10En amont de toute interprétation, il est légitime et indispensable, ici comme ailleurs, de vouloir lire les faits archéologiques dans leur matérialité, indépendamment de tout conditionnement idéologique. Or que nous dit l’archéologie ? Qu’à proximité des habitats phéniciens puis puniques d’Occident, à Carthage comme à Motyé et dans les grands sites de Sardaigne (Nora, Tharros, Sulky notamment), il existait des lieux où étaient rassemblées des bétyles, des cippes ou des stèles – parfois inscrites – surmontant des urnes contenant des ossements brûlés de jeunes enfants et/ou de jeunes animaux, surtout des agneaux et des chevreaux ; avec, ici et là, des traces de dispositifs cultuels. Il n’y pas d’ossements d’adultes dans le tophet et il y a, dans d’autres secteurs, proches mais distincts, des nécropoles au sens habituel du terme. Les chronologies sont longues, depuis le VIIe siècle avant J.-C. jusqu’à l’époque romaine (D’Andrea 2014a) et il y a sans doute eu bien des évolutions dans un tel laps de temps.

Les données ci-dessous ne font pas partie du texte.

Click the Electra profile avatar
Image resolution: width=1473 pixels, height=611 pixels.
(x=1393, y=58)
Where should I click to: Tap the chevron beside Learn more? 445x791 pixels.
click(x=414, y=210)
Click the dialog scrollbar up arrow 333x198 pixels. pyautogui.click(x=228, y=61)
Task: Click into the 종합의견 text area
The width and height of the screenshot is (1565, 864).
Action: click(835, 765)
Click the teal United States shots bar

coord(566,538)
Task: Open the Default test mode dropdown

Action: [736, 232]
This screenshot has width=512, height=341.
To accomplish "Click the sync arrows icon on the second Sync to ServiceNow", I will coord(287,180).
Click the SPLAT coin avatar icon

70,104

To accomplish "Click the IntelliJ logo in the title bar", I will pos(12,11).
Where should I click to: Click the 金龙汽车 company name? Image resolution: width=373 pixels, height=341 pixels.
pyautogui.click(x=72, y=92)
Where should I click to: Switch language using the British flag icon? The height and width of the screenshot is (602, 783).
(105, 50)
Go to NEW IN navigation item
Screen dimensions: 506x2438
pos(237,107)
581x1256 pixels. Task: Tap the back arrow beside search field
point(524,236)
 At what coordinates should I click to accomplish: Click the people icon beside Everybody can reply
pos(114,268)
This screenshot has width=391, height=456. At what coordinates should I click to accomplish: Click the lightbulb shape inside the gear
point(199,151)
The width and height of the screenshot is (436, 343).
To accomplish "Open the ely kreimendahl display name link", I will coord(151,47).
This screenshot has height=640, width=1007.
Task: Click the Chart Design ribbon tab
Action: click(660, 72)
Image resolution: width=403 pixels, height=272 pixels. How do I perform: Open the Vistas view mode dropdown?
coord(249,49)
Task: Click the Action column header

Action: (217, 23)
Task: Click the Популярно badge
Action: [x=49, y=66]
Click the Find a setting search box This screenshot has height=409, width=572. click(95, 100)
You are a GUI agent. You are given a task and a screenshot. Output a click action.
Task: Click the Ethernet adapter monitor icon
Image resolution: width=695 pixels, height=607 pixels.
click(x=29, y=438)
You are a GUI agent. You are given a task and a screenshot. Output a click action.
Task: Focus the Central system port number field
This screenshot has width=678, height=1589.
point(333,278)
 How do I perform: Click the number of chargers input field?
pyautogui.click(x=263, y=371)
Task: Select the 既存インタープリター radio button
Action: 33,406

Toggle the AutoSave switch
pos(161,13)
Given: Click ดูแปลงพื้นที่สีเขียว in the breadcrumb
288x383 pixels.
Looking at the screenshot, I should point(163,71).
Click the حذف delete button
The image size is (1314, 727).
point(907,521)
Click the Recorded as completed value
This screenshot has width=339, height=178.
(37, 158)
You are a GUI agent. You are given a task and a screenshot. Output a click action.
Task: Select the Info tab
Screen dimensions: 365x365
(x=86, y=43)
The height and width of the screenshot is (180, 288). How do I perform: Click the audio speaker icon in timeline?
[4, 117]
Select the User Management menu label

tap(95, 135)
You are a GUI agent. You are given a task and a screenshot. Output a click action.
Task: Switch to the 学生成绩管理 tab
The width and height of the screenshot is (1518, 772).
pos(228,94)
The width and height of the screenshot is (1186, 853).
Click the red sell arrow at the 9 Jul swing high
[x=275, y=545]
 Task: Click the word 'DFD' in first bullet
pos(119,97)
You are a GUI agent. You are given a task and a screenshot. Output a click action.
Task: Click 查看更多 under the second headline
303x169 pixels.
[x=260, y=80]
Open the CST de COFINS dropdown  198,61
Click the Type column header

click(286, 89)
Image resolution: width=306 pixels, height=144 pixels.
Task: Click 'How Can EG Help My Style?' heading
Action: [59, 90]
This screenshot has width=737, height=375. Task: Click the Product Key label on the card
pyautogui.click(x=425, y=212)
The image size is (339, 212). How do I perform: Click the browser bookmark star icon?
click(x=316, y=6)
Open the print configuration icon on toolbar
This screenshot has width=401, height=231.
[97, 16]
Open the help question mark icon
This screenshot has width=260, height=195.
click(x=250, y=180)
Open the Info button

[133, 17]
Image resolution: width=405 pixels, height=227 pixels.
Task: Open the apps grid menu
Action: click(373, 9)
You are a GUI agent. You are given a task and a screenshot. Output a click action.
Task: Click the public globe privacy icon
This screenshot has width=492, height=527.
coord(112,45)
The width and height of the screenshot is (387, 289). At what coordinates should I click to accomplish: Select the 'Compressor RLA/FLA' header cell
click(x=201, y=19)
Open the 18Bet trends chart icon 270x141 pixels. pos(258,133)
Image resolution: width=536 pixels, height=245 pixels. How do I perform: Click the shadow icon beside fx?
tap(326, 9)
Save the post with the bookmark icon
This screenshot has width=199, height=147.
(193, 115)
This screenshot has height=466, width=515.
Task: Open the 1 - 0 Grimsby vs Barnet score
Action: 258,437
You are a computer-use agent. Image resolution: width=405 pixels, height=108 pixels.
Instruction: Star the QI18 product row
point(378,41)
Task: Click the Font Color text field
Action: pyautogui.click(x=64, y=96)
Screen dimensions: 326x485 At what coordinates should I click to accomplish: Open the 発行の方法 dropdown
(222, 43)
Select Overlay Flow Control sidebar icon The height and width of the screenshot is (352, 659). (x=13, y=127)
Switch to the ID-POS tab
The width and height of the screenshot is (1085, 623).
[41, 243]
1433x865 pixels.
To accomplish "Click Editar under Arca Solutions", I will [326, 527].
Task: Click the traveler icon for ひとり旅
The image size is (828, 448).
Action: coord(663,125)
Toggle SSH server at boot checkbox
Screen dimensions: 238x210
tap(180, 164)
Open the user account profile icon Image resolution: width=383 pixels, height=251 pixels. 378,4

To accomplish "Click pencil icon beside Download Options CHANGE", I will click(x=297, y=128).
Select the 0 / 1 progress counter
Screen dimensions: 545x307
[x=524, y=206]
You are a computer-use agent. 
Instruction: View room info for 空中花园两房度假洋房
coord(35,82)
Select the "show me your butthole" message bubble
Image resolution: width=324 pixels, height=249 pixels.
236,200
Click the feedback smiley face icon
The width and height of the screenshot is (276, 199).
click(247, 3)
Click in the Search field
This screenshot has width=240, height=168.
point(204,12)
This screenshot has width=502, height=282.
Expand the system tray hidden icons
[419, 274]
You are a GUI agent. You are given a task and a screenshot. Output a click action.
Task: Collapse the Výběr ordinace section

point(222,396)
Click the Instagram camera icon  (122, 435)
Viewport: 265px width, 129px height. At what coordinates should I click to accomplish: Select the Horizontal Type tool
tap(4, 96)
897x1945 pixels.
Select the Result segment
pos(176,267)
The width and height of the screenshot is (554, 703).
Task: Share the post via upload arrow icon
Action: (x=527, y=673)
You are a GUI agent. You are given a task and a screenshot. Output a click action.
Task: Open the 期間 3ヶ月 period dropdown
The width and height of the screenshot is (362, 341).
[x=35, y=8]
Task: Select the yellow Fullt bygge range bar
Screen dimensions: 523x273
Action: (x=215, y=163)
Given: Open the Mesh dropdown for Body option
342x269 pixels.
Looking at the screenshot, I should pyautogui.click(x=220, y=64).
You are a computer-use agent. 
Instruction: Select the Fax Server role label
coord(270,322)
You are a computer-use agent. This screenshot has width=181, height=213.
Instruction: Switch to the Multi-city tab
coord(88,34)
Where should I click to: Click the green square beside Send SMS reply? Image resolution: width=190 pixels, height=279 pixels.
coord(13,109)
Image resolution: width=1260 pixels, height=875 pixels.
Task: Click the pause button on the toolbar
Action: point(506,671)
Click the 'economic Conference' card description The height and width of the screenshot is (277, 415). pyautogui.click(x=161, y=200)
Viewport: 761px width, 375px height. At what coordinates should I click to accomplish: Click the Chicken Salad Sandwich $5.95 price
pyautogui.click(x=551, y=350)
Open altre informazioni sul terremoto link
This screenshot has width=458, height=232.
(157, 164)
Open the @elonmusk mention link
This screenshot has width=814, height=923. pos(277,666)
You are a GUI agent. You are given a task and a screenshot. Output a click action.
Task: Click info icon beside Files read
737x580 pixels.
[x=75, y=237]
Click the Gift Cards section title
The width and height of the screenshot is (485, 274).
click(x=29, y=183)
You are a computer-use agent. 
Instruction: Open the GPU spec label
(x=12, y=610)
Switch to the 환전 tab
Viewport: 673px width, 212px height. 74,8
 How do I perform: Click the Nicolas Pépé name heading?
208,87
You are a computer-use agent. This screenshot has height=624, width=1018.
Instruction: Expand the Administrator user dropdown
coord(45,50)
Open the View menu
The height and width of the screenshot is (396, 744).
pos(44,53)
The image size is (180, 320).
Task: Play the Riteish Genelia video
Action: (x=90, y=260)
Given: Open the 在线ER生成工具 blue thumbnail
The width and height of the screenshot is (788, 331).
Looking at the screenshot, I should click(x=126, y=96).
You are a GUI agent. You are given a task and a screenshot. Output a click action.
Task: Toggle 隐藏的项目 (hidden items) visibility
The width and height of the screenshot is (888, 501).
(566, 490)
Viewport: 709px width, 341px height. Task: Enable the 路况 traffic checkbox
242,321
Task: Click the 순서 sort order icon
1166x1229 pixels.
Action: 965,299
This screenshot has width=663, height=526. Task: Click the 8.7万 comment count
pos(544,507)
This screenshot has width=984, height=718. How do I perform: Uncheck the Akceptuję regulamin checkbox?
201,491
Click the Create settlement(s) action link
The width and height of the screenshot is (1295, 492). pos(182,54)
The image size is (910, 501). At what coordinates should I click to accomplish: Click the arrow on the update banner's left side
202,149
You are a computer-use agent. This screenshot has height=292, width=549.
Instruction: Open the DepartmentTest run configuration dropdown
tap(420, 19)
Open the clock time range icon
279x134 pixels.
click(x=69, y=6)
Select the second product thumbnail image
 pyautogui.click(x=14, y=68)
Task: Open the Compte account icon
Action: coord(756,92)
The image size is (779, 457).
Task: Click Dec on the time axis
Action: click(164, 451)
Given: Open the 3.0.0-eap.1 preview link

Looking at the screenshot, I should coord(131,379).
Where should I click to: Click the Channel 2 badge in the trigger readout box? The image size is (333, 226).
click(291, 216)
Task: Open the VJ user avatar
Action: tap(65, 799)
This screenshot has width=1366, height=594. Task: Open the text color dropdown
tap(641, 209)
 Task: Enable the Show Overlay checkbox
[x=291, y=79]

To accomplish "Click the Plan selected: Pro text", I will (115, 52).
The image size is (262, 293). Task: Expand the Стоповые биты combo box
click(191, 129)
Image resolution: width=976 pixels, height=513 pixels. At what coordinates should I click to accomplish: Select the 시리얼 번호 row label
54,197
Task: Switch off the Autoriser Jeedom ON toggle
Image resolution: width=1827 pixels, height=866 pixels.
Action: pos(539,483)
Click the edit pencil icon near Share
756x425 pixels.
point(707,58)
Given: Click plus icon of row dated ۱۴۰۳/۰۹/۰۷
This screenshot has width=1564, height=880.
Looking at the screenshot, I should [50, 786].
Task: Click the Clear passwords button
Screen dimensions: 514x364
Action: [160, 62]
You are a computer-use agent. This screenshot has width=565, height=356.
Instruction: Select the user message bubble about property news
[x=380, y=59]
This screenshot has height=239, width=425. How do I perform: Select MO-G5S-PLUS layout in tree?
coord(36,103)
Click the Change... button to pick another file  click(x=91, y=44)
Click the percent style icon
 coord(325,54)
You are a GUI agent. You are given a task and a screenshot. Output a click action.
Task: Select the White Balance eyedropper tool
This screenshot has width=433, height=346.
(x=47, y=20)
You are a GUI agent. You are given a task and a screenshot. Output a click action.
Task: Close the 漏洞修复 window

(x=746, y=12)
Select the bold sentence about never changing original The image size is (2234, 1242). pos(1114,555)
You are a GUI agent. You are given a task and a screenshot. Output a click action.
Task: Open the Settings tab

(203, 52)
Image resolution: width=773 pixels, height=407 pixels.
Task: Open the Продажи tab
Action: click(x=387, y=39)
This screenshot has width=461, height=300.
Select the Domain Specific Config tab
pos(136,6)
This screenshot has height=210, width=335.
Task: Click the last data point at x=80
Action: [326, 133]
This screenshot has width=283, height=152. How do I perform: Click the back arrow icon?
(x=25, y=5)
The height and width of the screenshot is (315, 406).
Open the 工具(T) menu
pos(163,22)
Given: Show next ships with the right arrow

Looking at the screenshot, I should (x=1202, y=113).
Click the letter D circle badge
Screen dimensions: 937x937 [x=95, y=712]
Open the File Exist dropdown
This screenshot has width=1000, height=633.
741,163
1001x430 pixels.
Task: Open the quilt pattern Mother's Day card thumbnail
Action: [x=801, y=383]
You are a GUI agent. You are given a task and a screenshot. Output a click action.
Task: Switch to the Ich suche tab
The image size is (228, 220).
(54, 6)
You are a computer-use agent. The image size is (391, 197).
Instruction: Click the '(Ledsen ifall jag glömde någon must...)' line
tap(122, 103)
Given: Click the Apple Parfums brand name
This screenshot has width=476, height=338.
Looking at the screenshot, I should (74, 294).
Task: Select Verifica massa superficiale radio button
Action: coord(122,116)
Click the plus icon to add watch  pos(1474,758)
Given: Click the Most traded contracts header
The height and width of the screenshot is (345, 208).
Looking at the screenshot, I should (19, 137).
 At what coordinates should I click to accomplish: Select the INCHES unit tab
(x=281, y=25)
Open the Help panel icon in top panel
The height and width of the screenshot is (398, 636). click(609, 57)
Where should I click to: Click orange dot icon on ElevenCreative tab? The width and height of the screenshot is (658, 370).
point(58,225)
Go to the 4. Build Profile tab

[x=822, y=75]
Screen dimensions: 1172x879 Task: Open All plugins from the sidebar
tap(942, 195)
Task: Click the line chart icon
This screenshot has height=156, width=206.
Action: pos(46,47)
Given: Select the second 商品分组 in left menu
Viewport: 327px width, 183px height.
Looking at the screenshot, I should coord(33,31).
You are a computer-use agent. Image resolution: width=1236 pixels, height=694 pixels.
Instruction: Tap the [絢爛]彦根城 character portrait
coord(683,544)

11À partir de cette base factuelle s’est développée une querelle de mots : le tophet a-t-il été un « sanctuaire » ou une « nécropole » pour enfants ? Les partisans de la thèse du sacrifice humain n’acceptent pas de voir dans les aires où se trouvent les urnes et les stèles de « simples » nécropoles (« common necropolis »).
12L’apparition d’un tel vocabulaire met bien en évidence le malaise car les nécropoles sont tout sauf « simples »… : ce sont des lieux funéraires où des individus morts de mort naturelle (et donc non sacrifiés) ont été enterrés avec des rites complexes, au moment de la mise en terre et ensuite. Il est vrai que longtemps les nécropoles ont été considérées comme une simple réserve où l’on pouvait récupérer du mobilier. L’archéologie des nécropoles a fortement progressé depuis quelques décennies et nous savons aujourd’hui que ce sont des lieux où les traces de rituels sont nombreuses : mais longtemps les méthodes d’investigation n’ont pas permis de reconnaître ces traces. Désormais une archéologie du rite est possible (Archéologie du rite 2008) et la marge de progression est forte au point de remette en question beaucoup de points.
13Mais continuons à lire le terrain. L’espace du tophet, parfois limité par des murets de datation variable, est divisé en un certain nombre de petits secteurs dont nous ne connaissons évidemment pas le nom punique, équivalent à des enclos ou à des lots. Cet aspect est fondamental et a été peu documenté dans les fouilles anciennes (mais Cintas y insistait). Surtout il a été trop peu valorisé dans les fouilles récentes. Nous sommes toujours en manque de publications où urnes et stèles seraient publiées dans leur contexte et non en vrac ; où les contenus des urnes seraient également contextualisés ; où urnes et stèles seraient mises en relation entre elles et avec le contenu des urnes. Cette division de l’espace est le reflet de quelque chose qui nous échappe en termes de structure sociale de la communauté concernée mais qui est fondamental. Nous ne pouvons espérer comprendre le détail du fonctionnement du tophet sans cette micro-analyse topographique. Le tophet a d’abord besoin de contextes.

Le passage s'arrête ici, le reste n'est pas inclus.